Размер шрифта
-
+

Первые леди Рима - стр. 5

Впрочем, мужчины древности также бывали жертвами подобных ситуаций – к примеру, не сохранилось никаких записок Клавдия, а эти записки вполне могли бы подкорректировать распространенное мнение о том, что четвертый римский император был беспомощной и комической фигурой{7}. Но систематическое замалчивание женских голосов, свойственное древней истории, отражает более общие предрассудки по поводу женщин, и в первую очередь – отсутствие желания услышать их самих как нечто значимое. В результате мы никак не можем увидеть женщин древности иначе, чем глазами тех, кто писал о них, – часто спустя десятилетия или даже века после их смерти, и столь же часто интересовался ими не как личностями, а лишь как игроками поддержки в рассказах о жизни их родственников-мужчин.

Вероятно, величайшей проблемой служит прокладывание курса сквозь литературную территорию, на которой разбросаны источники подавляющего большинства наших впечатлений о женщинах Римской империи. К примеру, как выбрать между противоречивыми описаниями Ливии, среди которых сосуществуют нелестный отзыв о ней великого римского историка и сурового критика Юлия-Клавдия Тацита как о буйной хулиганке, восхищение поэта Овидия ее озорным обаянием целомудренной матроны с красотой Венеры – и высокая оценка стойкости ее духа перед лицом тяжелой утраты в свидетельствах философа Сенеки? Древние источники часто оказываются смущающими и расстраивающими гордиевыми узлами противоречий, споров, сплетен, инсинуаций и намеренных искажений. Кроме того, они не разделяют тех биографических забот, которые волнуют нас, они не озабочены анализом развития характера или психологических мотиваций – того, что действительно ценно при описаниях женских характеров.
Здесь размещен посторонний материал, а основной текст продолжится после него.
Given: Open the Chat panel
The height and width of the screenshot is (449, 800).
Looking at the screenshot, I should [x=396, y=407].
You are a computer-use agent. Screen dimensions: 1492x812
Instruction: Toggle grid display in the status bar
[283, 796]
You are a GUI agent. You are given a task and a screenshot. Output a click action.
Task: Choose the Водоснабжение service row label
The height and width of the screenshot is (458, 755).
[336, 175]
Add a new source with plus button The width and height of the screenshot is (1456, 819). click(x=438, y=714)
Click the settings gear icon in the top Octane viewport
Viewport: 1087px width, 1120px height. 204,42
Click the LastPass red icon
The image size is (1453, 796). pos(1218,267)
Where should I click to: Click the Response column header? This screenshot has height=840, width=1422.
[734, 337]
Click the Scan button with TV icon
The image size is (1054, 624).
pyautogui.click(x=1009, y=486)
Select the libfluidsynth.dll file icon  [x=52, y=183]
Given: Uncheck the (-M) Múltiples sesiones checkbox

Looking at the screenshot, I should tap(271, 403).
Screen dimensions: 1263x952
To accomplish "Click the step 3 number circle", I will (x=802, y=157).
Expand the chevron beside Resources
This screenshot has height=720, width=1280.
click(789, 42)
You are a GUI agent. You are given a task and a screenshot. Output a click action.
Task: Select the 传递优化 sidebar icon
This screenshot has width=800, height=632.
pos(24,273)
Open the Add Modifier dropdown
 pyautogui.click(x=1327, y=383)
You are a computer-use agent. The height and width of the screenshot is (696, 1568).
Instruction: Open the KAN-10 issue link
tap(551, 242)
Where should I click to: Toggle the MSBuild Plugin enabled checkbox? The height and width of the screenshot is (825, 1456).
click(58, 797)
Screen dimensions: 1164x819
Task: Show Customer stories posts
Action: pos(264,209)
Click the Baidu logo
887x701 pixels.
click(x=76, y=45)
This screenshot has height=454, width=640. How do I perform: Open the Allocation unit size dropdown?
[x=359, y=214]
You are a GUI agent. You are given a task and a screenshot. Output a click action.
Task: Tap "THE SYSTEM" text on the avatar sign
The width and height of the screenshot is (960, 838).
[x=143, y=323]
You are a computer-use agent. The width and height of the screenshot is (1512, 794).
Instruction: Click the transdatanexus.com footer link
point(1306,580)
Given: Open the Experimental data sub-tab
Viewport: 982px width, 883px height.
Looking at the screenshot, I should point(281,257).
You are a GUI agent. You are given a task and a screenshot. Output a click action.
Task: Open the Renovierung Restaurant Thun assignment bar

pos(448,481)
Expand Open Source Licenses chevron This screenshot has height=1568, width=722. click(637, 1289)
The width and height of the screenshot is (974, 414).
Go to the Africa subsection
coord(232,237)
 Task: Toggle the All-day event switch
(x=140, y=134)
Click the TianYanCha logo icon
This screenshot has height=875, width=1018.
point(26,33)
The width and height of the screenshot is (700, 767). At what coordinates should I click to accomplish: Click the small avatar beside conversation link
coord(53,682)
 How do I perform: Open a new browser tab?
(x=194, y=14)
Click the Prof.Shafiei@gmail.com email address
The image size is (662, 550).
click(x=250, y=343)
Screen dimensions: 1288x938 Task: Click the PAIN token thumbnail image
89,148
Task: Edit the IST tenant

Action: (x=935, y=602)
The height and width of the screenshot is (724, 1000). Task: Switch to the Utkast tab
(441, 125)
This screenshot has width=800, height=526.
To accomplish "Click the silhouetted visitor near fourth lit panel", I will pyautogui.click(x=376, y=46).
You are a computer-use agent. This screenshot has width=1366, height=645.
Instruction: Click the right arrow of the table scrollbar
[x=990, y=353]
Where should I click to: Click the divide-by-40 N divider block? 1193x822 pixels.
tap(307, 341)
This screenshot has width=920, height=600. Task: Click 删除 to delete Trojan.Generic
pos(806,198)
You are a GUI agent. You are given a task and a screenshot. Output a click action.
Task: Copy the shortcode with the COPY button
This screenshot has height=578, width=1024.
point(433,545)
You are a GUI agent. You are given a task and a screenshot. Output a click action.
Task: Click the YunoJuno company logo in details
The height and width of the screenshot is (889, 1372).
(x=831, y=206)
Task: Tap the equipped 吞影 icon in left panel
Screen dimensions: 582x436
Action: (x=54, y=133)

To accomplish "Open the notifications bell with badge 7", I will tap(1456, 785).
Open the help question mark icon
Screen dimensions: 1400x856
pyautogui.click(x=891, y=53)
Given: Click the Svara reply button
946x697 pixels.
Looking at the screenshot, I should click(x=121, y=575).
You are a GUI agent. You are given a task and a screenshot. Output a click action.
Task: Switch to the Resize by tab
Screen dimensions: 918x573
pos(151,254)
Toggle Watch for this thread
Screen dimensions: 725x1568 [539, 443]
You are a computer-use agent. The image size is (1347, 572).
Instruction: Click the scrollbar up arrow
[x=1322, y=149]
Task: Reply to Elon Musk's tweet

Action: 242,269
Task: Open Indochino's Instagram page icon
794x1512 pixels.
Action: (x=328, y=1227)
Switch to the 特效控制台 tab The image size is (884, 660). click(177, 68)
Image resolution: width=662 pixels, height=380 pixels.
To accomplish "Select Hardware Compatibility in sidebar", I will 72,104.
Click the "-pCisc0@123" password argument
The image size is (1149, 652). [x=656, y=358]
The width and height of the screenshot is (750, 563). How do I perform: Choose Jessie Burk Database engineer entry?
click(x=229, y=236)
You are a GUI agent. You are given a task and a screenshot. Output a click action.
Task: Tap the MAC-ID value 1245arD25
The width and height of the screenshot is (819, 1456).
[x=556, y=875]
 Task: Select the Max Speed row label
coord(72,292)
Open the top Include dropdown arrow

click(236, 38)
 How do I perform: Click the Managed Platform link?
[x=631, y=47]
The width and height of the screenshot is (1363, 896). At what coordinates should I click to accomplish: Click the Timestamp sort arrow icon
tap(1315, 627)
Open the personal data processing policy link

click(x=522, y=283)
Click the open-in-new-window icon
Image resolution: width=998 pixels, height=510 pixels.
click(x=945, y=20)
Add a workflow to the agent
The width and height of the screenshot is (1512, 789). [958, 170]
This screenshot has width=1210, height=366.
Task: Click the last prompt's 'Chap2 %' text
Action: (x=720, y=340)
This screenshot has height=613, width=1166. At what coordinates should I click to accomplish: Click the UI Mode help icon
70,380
Вместо этого они рисуют свой предмет поспешными, поверхностными, линейными мазками, оценивая его исключительно в моральных критериях, в которых он может быть сведен к простому образу вроде потворствующей мачехи (например Ливия, Агриппина Младшая и до некоторой степени жена Траяна Плотина принадлежали бы к этой категории) либо злобной жены (сестра Августа Октавия или первая жена Нерона – Клавдия Октавия){8}.

Столкнувшись с такой дилеммой, оказываешься перед искушением выбора тех частей рассказов о женщинах древности, которые звучат наиболее правдоподобно, – обычно по мерке того, что кажется наименее сенсационным, – а затем проверяешь эти данные психоанализом и интуицией, чтобы заполнить пробелы. Но попытка уверенно решить, какие элементы в этих грубых набросках характера являются истинными, а какие фальшивыми – в большинстве случаев дело безнадежное. Ни один историк не обладает исключительной антенной в прошлое, и было бы неумно заявлять, что мы можем чревовещать за этих женщин при отсутствии их собственного голоса и других примет их жизни.